Pour en finir avec Eric Zemmour

Oui, j’ai dit à Eric Zemmour, sur le plateau d’Infrarouge, que son Suicide français ne m’avait servi à rien. Je le redis volontiers, le contenu de ce livre n’a pas enrichi ma lecture du monde et des évolutions sociales que le polémiste se plaît à transformer en régressions mortifères: « Plus d’homme ni de femme. C’est une société du désordre qui a supplanté une société de l’ordre », page 27; « La liberté est devenue l’anomie », page 9; « La soumission, l’humiliation et le malheur sont le destin des hommes », page 133.

Mais contrairement à ce qu’avancent ceux qui plaquent leur logique sur mes mots (« Il faut maintenant vous poser la question suivante: est-il utile de vous lire? Parce que parler de l’inutilité de lire quelque chose, est-ce digne d’une employée d’université? »), je n’ai jamais prétendu qu’il ne servait à rien de lire l’essai d’Eric Zemmour. J’affirme même, au contraire, qu’il est important de le lire, de très près. Pourquoi? Pour comprendre les stratégies rhétoriques qu’il illustre et les raisons de son impact. J’ai lu la plupart des commentaires qu’a générés le débat d’Infrarouge. Un tout petit 10% des critiques, et encore, dialoguent avec les thèses d’Eric Zemmour. Les autres en restent au « spectacle ». Cela pourrait être enrichissant, si la projection ne l’emportait pas sur l’observation. Deux exemples caricaturaux:

« Je suis rarement d’accord avec Zemmour, mais j’avoue que j’ai trouvé jubilatoire qu’il vous remette ainsi en place sur Infrarouge.
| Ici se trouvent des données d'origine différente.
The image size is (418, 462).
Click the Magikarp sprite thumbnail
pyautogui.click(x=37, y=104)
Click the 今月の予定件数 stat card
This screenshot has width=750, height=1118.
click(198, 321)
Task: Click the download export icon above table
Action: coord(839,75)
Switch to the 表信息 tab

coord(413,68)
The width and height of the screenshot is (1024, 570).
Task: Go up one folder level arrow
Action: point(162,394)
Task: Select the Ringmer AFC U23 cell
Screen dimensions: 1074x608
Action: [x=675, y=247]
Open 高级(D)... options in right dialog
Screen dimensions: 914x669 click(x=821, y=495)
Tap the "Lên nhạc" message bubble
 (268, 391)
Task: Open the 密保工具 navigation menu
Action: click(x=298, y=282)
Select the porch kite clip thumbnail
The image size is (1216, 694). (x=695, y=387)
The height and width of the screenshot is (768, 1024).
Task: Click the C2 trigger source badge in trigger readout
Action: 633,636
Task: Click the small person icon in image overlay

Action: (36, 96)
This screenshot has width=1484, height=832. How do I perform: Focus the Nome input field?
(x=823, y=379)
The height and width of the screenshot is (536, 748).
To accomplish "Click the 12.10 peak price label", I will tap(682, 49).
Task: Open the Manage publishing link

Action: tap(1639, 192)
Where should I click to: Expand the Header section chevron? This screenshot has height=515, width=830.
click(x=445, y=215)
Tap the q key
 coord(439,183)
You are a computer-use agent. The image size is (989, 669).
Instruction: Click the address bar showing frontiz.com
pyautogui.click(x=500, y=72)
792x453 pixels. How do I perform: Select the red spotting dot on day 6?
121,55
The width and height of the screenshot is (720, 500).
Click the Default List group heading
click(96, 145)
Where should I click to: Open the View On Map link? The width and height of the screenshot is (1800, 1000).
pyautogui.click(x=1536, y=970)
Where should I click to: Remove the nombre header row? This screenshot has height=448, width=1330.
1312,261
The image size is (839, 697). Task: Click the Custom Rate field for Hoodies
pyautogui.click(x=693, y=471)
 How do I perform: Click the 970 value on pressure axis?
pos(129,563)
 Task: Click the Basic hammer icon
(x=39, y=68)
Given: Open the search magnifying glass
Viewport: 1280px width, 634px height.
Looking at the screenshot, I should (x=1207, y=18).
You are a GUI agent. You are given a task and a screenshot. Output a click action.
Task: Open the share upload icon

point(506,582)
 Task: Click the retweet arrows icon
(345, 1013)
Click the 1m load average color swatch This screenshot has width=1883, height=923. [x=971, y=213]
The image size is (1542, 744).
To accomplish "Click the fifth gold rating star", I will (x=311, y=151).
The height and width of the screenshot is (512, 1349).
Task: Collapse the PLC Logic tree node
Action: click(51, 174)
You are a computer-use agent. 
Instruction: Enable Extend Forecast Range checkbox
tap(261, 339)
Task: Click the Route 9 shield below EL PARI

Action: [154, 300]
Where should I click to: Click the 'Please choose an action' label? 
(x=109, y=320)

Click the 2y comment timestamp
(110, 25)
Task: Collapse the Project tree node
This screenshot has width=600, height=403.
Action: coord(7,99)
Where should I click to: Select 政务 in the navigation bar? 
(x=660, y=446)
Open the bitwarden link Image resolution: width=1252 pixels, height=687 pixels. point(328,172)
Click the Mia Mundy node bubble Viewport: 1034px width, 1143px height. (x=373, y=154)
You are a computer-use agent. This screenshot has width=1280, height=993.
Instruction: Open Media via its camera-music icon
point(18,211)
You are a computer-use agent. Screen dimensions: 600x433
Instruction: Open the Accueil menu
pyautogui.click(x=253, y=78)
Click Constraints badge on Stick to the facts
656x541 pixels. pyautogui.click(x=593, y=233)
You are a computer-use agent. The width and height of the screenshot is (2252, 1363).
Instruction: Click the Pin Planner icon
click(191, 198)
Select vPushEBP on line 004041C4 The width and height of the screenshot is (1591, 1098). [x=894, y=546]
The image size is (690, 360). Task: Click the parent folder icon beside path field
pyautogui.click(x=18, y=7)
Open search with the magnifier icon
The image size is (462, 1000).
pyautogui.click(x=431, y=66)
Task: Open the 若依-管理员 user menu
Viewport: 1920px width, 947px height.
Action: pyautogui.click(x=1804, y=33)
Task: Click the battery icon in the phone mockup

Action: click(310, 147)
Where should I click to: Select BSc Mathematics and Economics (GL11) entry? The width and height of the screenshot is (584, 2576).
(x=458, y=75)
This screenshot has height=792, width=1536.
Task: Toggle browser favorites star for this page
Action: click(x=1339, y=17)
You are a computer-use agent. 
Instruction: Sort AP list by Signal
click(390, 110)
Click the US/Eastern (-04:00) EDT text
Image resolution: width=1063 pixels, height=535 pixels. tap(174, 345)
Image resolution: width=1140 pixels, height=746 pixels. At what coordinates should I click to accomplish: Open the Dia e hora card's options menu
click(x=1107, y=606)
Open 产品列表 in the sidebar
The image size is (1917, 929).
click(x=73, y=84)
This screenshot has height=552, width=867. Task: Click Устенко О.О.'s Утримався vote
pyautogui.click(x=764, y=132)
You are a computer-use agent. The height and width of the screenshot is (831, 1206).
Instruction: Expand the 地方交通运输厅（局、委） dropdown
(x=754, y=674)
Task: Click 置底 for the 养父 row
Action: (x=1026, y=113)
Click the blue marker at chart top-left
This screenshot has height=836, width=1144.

En fait, il vous a traité sans égard particulier, un peu comme si vous étiez un homme! Ce qui est assez piquant puisque vous revendiquez précisément cette égalité de traitement. Sans doute n’avez-vous pas l’habitude, d’autant que les études montrent que les jolies filles sont – depuis toute petite – davantage préservées, notamment par les hommes qui rient à leur plaisanterie (même quand elles ne sont pas drôles) et feignent d’être d’accord avec elles. L’insensibilité de Zemmour à ces codes sociaux était en fait une mise en abîme particulièrement piquante, avec sa tronche de lémurien énervé face à une très belle intello féministe ».

« Toujours pas digéré hein cocotte tu l’aurais embrassé… »

De tels commentaires, pensés indubitablement comme des insultes, n’en sont pas, en réalité, ne font que traduire – trahir – la vision du monde de leurs auteurs. Bon nombre des attaques personnelles d’Eric Zemmour sont du même acabit. Lorsque ce dernier me lance au début de notre interaction que « je ne l’intimide pas » et que « mon jargon ne l’intimide pas », il ne réagit pas à mes propos, ni ne cherche à rentrer en dialogue avec moi, il dévoile simplement ce qui parasite tout ce qu’il pense/produit, à savoir qu’il ne peut fonctionner en dehors des rapports de pouvoir hommes/femmes, d’une logique caricaturalement patriarcale. Or c’est précisément la perspective du bouleversement de cette logique qui effraie celles et ceux  qui ne se sentent pas prêt-e-s à accepter une certaine « indéfinition », et à se passer de catégories hermétiques et de stéréotypes sclérosants, mais par là même rassurants:

Le stéréotype résume, en une représentation imagée, les assignations auxquelles chaque sexe est renvoyé, psychologiquement, socialement, comme des identités sûres et intangibles. (Geneviève Fraisse, Les excès du genre. Concept, image, nudité, Paris, Lignes, 2014, pp. 43-44)

Une indiscrétion de coulisses me semble à cet égard plus convaincante qu’une énième trop longue argumentation. A l’issue de l’enregistrement d’Infrarouge, les costumes sont tombés, et c’est en dédicaces (au public et aux débattant-e-s!) qu’Eric Zemmour s’est répandu. Un peu effarée, je me suis dit qu’il fallait garder une trace de la mascarade:

– Vous n’avez jamais dû dédicacer votre livre à une féministe, ça vous tente?

– Mais bien volontiers, chère Madame.